Alfred Tarnowski

Personal information
- Born: 3 March 1917 Lviv, Austria-Hungary
- Died: 24 November 2003 (aged 86) Kraków, Poland

Chess career
- Country: Poland

= Alfred Tarnowski =

Polish chess player

Alfred Tarnowski (3 March 1917 – 24 November 2003) was a Polish chess player who won the Polish Chess Championship in 1961.

==Chess career==
He began playing chess in his native Lviv, where Tarnowski lived until 1945. After the end of World War II, he moved to Kraków. In 1946, Tarnowski made his debut in the first post-war Polish Chess Championship in Sopot, where he shared seventh place. In the next years, he participated 12 times in the Polish Chess Championship's finals and won two medals: a silver in 1949 in Poznań and a gold in 1961 in Katowice. Tarnowski participated in eight international chess tournaments.

Tarnowski was also a chess coach and theorist. In 1950, he won a theoretically valuable game against grandmaster Mark Taimanov.

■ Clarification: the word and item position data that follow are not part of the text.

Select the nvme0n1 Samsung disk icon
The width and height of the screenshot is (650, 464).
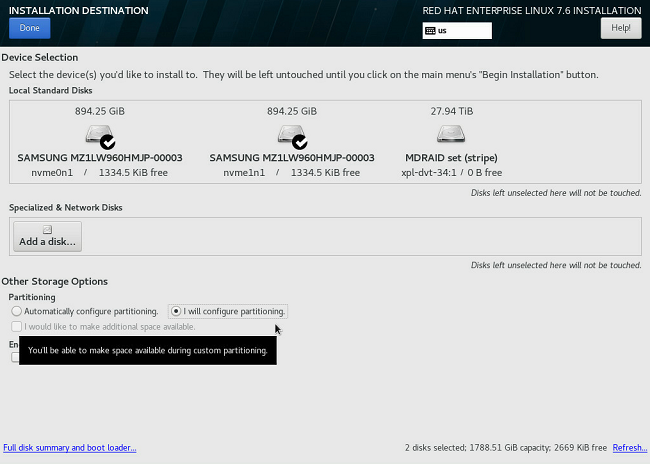point(98,134)
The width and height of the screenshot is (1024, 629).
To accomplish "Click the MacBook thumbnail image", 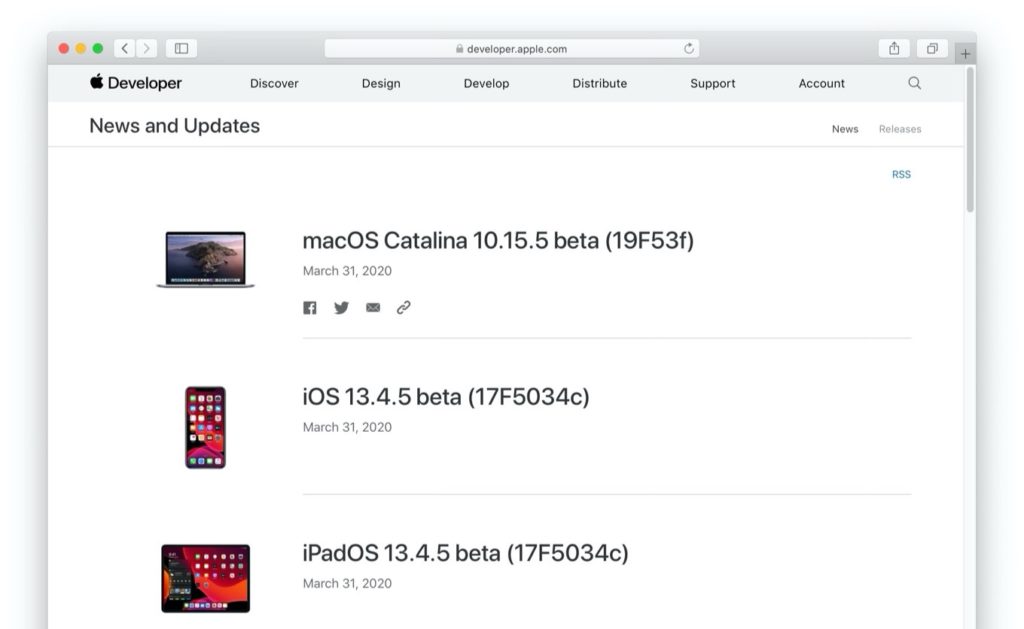I will 205,259.
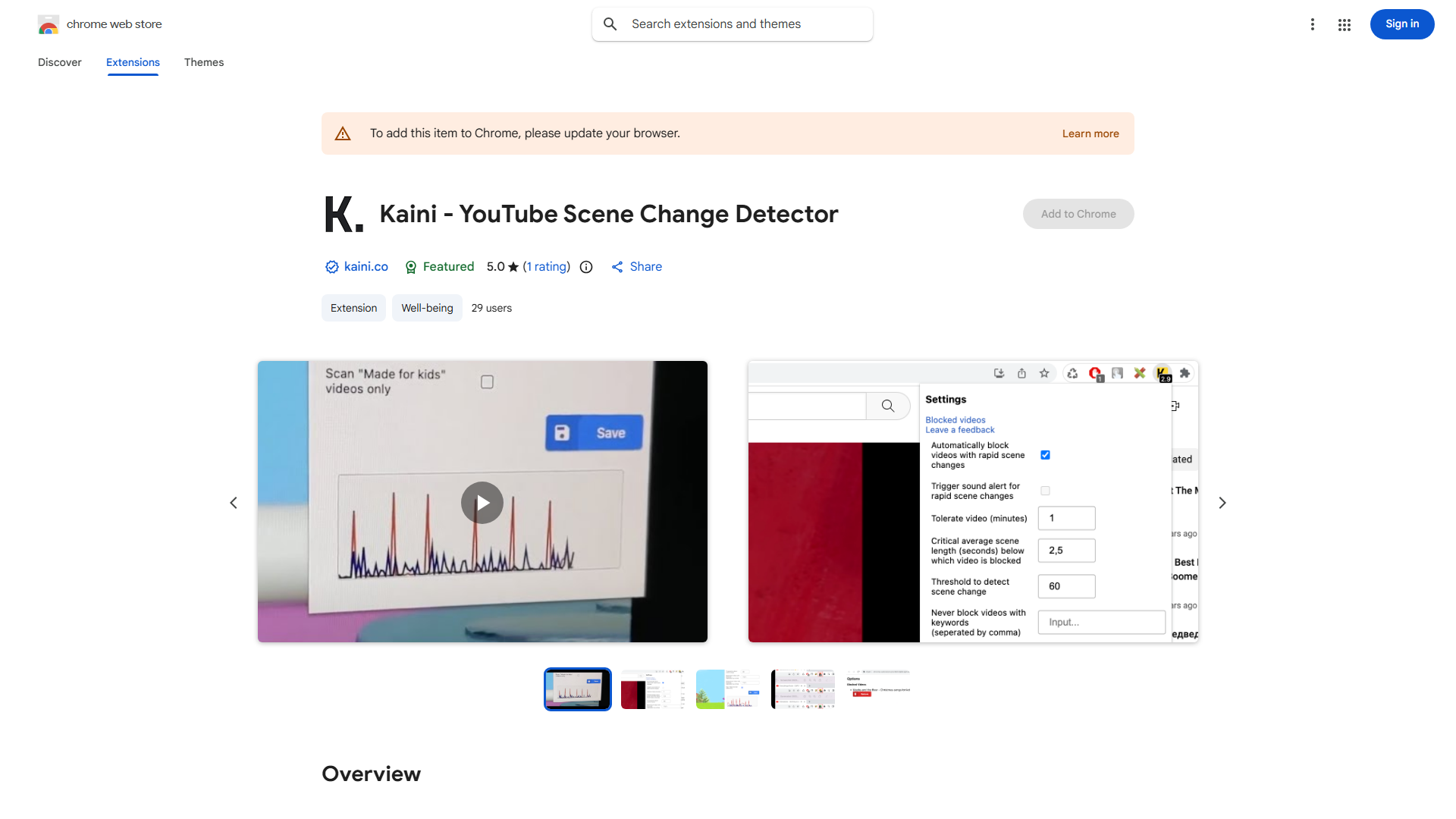Screen dimensions: 1456x819
Task: Click Learn more in update banner
Action: tap(1090, 133)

Alfred Tarnowski played for Poland in Chess Olympiads:
- In 1952, at first board in the 10th Chess Olympiad in Helsinki (+4, =4, -6),
- In 1958, at second board in the 13th Chess Olympiad in Munich (+5, =8, -2),
- In 1960, at third board in the 14th Chess Olympiad in Leipzig (+4, =8, -3),
- In 1962, at fourth board in the 15th Chess Olympiad in Varna (+6, =1, -5).